RAINBOW FARMS    AUSTRALIA                                            

                                                                                                                                                                       HORSES - 14

 

                                                                                                                                                                Copper Deficiency

Are usually highlighted by fence chewing and Mud Fever / Greasy Heel. Dosage: 1/2 teaspoon of Copper Sulphate daily for a few days only with a tablespoon of Dolomite as an antidote.

Apple Cider Vinegar, Cod Liver Oil and Copper Sulphate can be added to the hot water that soaks the Grain. (Thoroughly Mix before the Liquid is poured on the Grain.) Then switch to daily Seaweed Meal.

If the Soil is deficient and not top - dressed according to the Soil Analysis all of the above will have to be continued to be fed on a daily basis. If analyzed and top dressed to suite it will still take a Year or more if there is Drought before the missing Minerals can reach the Grass. A second Analysis should be taken to ensure the balance is then correct and if so the Dolomite can be cut back to once a day.

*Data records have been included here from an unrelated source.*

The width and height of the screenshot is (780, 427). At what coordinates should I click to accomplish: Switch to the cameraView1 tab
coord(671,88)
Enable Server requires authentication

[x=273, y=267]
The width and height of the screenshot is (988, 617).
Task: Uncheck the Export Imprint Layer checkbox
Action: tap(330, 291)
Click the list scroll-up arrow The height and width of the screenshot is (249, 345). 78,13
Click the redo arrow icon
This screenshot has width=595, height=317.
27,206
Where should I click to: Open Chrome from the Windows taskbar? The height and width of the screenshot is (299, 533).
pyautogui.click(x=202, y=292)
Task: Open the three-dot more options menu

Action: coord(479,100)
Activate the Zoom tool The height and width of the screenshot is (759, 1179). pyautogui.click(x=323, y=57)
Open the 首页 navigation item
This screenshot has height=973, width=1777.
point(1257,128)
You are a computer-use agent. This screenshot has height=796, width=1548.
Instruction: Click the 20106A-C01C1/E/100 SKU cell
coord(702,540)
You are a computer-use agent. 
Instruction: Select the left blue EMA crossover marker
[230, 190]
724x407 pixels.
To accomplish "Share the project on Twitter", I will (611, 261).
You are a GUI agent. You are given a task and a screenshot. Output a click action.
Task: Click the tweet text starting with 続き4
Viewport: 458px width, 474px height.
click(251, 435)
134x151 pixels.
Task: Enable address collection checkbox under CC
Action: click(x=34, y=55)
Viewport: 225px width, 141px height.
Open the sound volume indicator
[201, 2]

As long as Hard Feed is brought in to the property it will be necessary to feed the previous Supplements, as it will have been grown with Artificial Chemicals and Fertilizers. 

Dry Mares on Pasture: Mix Dolomite and Seaweed 50/50 and put into Self - Feeders with out there being any chance of Weather effecting it.

Stallions: The same for Stallions, as their Fertility may be effected also and may even become irreversible.

Horses on Bore Water: must be given Apple Cider Vinegar to prevent Urinary Calculi developing. (Zinc and Selenium is particularly important as the Prostate Gland has the highest concentration of Zinc of any Gland in the Body.) Sperm requires Selenium to remain healthy or their Tails / Flagellum become weak and drop off and cannot sustain their journey. Both are contained in Seaweed Meal, which can be supplied by 1 x Tablespoon daily in the feed or in Self - Feeders in the Shed taken as required by the Horse.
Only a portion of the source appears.